Ukraine war: Zelensky says railway station strike was war crime by Russia; EU ponders inclusion of Ukraine
- At least 50 people were killed and hundreds wounded as Russian troops reportedly bombed a railway station in the Donetsk region on Friday
- Elsewhere, the EU Commission is currently examining the application of Ukraine’s membership into the bloc

Ukrainian President Volodymyr Zelensky said his country’s security service has intercepted communications of Russian troops that provide evidence of war crimes.
“There are soldiers talking with their parents about what they stole and who they abducted. There are recordings of prisoners of war who admitted killing people,” Zelenskyy said in an excerpt of an interview with CBS’ “60 Minutes” that aired on Friday.
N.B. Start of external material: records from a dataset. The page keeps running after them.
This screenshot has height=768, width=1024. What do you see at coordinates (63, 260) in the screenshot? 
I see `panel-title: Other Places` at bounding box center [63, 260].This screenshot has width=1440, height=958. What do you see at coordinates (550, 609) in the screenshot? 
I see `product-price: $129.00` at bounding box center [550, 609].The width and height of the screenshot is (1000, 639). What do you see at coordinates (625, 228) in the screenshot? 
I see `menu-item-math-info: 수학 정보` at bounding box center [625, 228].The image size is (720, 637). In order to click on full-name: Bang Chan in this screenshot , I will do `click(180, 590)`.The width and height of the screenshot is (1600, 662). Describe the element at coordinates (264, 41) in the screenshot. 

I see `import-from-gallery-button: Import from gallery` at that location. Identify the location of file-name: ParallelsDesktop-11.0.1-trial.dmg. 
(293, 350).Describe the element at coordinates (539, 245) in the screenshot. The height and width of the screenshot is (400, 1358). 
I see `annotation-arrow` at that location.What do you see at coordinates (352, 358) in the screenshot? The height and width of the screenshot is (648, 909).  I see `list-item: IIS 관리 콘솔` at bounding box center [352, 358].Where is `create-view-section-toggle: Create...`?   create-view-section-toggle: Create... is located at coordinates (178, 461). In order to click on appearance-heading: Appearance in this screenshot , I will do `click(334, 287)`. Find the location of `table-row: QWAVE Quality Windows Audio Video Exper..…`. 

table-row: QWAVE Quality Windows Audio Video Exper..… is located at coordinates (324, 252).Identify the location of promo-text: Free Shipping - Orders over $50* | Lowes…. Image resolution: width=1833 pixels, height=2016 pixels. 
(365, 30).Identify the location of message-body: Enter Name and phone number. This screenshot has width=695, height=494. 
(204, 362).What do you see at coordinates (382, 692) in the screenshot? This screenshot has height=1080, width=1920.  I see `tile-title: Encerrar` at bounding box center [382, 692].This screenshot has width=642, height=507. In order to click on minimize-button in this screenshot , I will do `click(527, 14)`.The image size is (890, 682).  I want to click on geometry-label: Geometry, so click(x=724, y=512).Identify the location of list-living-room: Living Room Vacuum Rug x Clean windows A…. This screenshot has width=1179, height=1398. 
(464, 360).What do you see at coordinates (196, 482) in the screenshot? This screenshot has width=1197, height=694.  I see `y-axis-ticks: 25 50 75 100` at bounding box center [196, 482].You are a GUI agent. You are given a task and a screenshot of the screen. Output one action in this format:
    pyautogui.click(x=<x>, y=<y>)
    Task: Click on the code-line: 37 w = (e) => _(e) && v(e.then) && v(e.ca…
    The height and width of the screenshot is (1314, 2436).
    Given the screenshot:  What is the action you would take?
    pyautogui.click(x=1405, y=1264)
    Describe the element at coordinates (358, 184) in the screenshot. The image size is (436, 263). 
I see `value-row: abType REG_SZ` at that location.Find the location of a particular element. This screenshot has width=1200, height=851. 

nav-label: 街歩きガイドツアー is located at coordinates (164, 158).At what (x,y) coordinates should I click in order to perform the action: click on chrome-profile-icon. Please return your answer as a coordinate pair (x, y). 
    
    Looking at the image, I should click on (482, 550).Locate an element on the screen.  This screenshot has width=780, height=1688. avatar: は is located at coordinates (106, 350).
“There are pilots in prison who had maps with civilian targets to bomb. There are also investigations being conducted based on the remains of the dead,” he said in a translation provided by CBS.
Zelenskyy said “everyone who made a decision, who issued an order, who fulfilled an order” is guilty of a war crime. Asked whether he held Russian President Vladimir Putin responsible, he said: “I do believe that he’s one of them.”
The Ukrainian President also denounced the missile strike on an eastern railway station as another Russian war crime and said Ukraine expects a tough global response.
“Like the massacres in Bucha, like many other Russian war crimes, the missile attack on Kramatorsk should be one of the charges at the tribunal that must be held,” he said during his nightly video address to the nation Friday.

The president told Ukrainians that great efforts would be taken “to establish every minute of who did what,” so that those behind the attack would be held responsible.